Source document →
· · ·

What possible comfort does anyone derive from any of our our assets now being owned and thoroughly controlled by shareholders whose bottom line, both morally and economically, rests soley on the imperative of immediate profit . . . in line with Milton Friedman’s socially repugnant dictum that maximising share value is finally the overriding moral rule to be applied by the corporation. What a shameless self serving croc of a principle!
Australian governments of just about all shades have gone beserk, even selling off government instrumentalities with guarantees that we’d subsidise losses or buy them back if ever any real risk should eventuate. And if anyone hadn’t realised that advanced economies like Australia had evolved to a peculiar form of socialism for the well off [and bugger off for just about everyone else], the recent obscentiy of baleouts and guarantees for our teetering and failed corporations [while ordinary people lost jobs, home, lives] should have clarified things a lot more starkly than seems to have been the case.
Sure we need venture capital, and we need investors, and we most definitely need very well paid and highly skilled management, skilled miners, engineers, and the rest of it, but only people still wandering around trying to make sense of the world through the myopic blur of hard line economic rationalism could still even attempt to spruke the nonsense currently coming from the mining industry. It is truly unsettling to see these people close up like this, talking such drivel.

· · ·

Provided material →
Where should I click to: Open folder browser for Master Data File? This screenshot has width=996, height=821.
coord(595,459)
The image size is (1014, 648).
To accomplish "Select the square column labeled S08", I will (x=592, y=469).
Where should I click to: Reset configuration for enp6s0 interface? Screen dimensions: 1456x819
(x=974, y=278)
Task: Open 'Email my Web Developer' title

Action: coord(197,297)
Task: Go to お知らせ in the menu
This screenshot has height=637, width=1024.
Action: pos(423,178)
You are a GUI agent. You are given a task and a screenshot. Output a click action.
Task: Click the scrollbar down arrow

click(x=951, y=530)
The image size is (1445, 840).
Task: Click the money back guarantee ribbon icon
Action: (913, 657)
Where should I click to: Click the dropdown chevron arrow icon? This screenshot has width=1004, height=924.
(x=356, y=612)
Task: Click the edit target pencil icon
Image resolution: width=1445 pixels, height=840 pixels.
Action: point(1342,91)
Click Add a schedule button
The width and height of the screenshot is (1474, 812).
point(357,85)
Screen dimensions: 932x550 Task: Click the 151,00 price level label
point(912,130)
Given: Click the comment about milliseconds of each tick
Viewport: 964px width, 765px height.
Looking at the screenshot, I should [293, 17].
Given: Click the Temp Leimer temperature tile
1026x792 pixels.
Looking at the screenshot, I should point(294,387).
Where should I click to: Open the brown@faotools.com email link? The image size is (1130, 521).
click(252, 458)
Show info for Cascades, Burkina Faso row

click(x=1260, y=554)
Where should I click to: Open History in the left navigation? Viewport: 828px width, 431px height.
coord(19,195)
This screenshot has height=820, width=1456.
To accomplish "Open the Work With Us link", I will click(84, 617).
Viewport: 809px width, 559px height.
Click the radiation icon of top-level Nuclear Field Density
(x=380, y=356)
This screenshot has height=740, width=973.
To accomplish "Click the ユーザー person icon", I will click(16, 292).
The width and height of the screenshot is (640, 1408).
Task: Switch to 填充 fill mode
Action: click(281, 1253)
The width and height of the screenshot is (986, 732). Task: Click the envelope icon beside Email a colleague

· · ·

Tasks to carry out →
**1.** List everything the third paragraph of the commentary says "we need".
**2.** Quote everything in the entries from the line containing "Screen dimensions: 932x550" down to the last line of the entries, including both of those lines.

Solutions to the problems →
**1.**
- venture capital
- investors
- very well paid and highly skilled management
- skilled miners
- engineers

**2.**
Screen dimensions: 932x550 Task: Click the 151,00 price level label
point(912,130)
Given: Click the comment about milliseconds of each tick
Viewport: 964px width, 765px height.
Looking at the screenshot, I should [293, 17].
Given: Click the Temp Leimer temperature tile
1026x792 pixels.
Looking at the screenshot, I should point(294,387).
Where should I click to: Open the brown@faotools.com email link? The image size is (1130, 521).
click(252, 458)
Show info for Cascades, Burkina Faso row

click(x=1260, y=554)
Where should I click to: Open History in the left navigation? Viewport: 828px width, 431px height.
coord(19,195)
This screenshot has height=820, width=1456.
To accomplish "Open the Work With Us link", I will click(84, 617).
Viewport: 809px width, 559px height.
Click the radiation icon of top-level Nuclear Field Density
(x=380, y=356)
This screenshot has height=740, width=973.
To accomplish "Click the ユーザー person icon", I will click(16, 292).
The width and height of the screenshot is (640, 1408).
Task: Switch to 填充 fill mode
Action: click(281, 1253)
The width and height of the screenshot is (986, 732). Task: Click the envelope icon beside Email a colleague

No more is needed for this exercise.